'White power' graffiti defaces historic Tennessee civil rights site
Racist graffiti was painted in the parking lot of a Tennessee social justice center that hosted giants of the 1960s U.S. civil rights movement, such as Martin Luther King, Jr. and Rosa Parks, it said on Tuesday.
The Highland Research and Education Center, whose main office burned down last week, was home to innumerable documents, recorded speeches and artifacts from the movement that were lost in the fire, it said on its website.
It described the graffiti only as a "white power" symbol painted on the parking lot.
"While we do not know the names of the culprits, we know that the white power movement has been increasing and consolidating power across the south," the center said in a statement on Tuesday. "Now is the time to be vigilant."
Friday's fire was less than a week after another fire police say was race-driven arson at a Southern California mosque, where racist graffiti was left in the parking lot.
No one was injured in either fire.
The Jefferson county sheriff's office is investigating the Highland Center fire as a possible crime, broadcaster NBC and other media have said.
A sheriff's spokesperson was not immediately available to comment to Reuters early on Wednesday.

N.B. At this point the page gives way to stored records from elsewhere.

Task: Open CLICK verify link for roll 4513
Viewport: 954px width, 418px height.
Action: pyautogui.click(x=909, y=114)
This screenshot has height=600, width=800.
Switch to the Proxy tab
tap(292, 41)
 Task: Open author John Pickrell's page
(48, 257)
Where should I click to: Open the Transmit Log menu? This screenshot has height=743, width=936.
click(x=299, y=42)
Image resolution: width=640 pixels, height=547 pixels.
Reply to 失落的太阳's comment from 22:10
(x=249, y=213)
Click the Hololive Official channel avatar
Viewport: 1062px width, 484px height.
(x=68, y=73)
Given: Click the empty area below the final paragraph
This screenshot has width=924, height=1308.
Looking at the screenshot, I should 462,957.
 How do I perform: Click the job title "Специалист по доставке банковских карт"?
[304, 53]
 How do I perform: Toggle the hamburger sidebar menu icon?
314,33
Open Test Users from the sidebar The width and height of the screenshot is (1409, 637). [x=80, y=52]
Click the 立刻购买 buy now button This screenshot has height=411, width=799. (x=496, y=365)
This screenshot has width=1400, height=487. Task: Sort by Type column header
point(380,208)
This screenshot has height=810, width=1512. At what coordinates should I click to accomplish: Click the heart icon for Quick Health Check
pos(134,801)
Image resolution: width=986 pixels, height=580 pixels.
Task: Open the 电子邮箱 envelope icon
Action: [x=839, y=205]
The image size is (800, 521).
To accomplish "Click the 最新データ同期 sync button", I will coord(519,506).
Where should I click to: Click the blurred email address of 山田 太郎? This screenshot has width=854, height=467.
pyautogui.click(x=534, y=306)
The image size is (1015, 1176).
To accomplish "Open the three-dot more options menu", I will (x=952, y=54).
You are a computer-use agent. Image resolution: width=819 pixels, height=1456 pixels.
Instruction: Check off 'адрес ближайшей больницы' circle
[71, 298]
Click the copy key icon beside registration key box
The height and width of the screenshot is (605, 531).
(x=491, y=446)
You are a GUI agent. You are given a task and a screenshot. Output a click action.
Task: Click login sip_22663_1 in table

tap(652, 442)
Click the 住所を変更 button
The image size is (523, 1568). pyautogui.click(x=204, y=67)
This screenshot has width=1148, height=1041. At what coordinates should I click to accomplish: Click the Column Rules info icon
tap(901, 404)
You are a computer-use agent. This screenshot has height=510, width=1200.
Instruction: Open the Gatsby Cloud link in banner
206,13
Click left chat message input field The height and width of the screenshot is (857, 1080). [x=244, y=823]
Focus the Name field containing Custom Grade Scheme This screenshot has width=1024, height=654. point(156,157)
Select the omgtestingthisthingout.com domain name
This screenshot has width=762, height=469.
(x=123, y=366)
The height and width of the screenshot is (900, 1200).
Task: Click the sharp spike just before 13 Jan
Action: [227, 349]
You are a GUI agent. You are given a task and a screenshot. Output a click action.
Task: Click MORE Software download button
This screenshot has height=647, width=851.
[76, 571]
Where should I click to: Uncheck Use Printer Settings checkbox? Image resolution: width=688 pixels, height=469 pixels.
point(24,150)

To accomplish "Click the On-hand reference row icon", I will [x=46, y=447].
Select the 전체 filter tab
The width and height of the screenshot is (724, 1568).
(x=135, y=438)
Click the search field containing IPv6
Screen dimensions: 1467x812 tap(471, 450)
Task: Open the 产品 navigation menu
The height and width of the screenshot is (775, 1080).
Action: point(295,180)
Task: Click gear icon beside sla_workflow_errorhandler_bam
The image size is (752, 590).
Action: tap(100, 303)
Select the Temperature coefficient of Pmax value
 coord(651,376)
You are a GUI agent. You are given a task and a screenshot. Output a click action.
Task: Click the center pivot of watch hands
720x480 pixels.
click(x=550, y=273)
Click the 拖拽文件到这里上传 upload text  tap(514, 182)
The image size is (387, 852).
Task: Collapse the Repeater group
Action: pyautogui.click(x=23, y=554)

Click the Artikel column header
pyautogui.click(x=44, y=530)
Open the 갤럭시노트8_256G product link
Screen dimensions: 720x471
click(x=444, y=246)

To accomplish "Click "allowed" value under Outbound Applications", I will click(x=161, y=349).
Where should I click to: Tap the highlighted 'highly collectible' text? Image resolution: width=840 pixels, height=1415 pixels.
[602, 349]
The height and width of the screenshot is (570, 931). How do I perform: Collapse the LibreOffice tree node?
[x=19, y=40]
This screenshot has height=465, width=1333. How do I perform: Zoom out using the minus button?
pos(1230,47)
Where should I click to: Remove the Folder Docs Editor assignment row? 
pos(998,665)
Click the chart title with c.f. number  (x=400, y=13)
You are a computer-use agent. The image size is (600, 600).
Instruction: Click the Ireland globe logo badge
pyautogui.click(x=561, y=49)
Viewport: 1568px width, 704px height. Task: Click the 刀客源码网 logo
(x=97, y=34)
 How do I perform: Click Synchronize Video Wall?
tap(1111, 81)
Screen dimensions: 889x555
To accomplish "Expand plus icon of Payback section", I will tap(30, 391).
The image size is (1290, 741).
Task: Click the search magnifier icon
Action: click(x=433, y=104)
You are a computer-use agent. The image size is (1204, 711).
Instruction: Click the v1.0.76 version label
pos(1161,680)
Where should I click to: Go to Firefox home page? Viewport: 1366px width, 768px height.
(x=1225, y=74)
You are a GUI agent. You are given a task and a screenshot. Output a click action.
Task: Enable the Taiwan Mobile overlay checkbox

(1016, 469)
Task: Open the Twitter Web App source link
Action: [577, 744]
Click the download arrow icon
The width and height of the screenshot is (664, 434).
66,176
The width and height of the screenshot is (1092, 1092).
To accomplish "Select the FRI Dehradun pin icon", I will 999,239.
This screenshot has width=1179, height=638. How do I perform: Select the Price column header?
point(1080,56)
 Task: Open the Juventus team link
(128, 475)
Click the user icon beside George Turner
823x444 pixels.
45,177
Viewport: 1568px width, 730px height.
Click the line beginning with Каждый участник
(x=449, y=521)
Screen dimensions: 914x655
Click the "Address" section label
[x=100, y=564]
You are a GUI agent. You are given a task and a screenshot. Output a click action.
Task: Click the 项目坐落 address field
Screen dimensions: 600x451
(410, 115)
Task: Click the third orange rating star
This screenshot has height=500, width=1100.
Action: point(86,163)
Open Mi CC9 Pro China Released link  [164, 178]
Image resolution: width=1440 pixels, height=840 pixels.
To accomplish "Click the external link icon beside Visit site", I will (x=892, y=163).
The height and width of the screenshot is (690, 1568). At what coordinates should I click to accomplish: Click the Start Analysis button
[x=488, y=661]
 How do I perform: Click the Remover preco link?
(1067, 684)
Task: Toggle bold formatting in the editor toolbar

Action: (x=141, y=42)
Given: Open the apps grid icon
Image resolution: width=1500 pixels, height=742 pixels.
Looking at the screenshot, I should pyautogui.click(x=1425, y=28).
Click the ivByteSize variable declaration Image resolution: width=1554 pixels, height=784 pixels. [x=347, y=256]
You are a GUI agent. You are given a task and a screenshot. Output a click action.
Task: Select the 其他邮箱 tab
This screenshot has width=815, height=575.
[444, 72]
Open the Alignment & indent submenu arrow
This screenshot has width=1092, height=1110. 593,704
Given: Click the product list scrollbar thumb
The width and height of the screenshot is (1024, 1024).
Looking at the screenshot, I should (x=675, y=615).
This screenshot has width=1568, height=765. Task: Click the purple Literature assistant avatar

Republican Gov. Kevin Stitt called the incident "abhorrent", media said.
The Highland Center helped organize the Montgomery, Alabama bus boycotts of 1955 that were among the first major civil rights protests of the movement in the United States.
Protesters, mostly black residents, refused to ride city buses in a bid to defy racial segregation, after Parks was arrested for refusing to give up her seat to a white person.
The center also helped found the Student Nonviolent Coordinating Committee, a youth movement that worked with Martin Luther King Jr.'s efforts to ensure voting rights and social justice for minorities, it said on its website.